Intra- and interreader variability in QT interval measurement by tangent and threshold methods in a central electrocardiogram laboratory

BACKGROUND The QT interval can be measured by tangent (QT(Tan)) and threshold (QT(Thr)) methods; the better method is the one with lower reader variability. METHODS QT(Tan) and QT(Thr) were measured twice in 100 digital electrocardiograms (ECGs) by 8 experienced readers in a central laboratory. For QT(Thr), the end of the T wave was the point where the T wave reached the isoelectric baseline; for QT(Tan), it was the point where a line from the peak of the T wave through the steepest part of the descending limb intercepted the isoelectric baseline.
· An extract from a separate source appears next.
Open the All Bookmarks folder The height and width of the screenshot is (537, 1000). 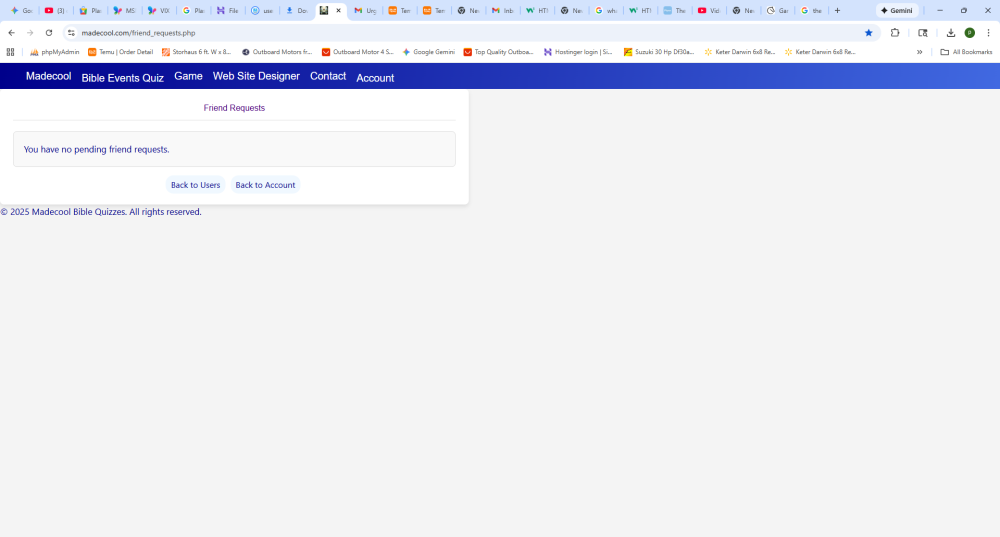pyautogui.click(x=966, y=52)
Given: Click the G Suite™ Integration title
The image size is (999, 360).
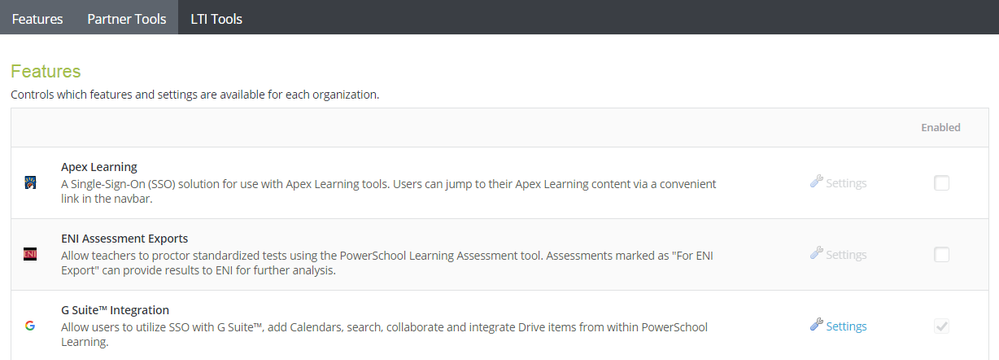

RESULTS The average absolute intrareader variability ranged from 3.4 to 6.9 milliseconds for QT(Tan) and from 3.5 to 5.2 milliseconds for QT(Thr). By analysis of variance, intrareader SD of QT(Tan) was 7.0 and 7.5 milliseconds for QT(Thr); interreader SD was 13.1 milliseconds for QT(Tan) and 11.9 milliseconds for QT(Thr). QT(Tan) was shorter than QT(Thr) in 96 of the 100 ECGs, it exceeded QT(Thr) in 4 ECGs, which had prominent U waves. CONCLUSIONS For trained readers in a central ECG laboratory using sophisticated on-screen tools for QT measurement in high-quality digital ECGs, between- and within-reader variability are comparable for QT(Tan) and QT(Thr). However, QT(Tan) is consistently shorter than QT(Thr) by up to 10 milliseconds.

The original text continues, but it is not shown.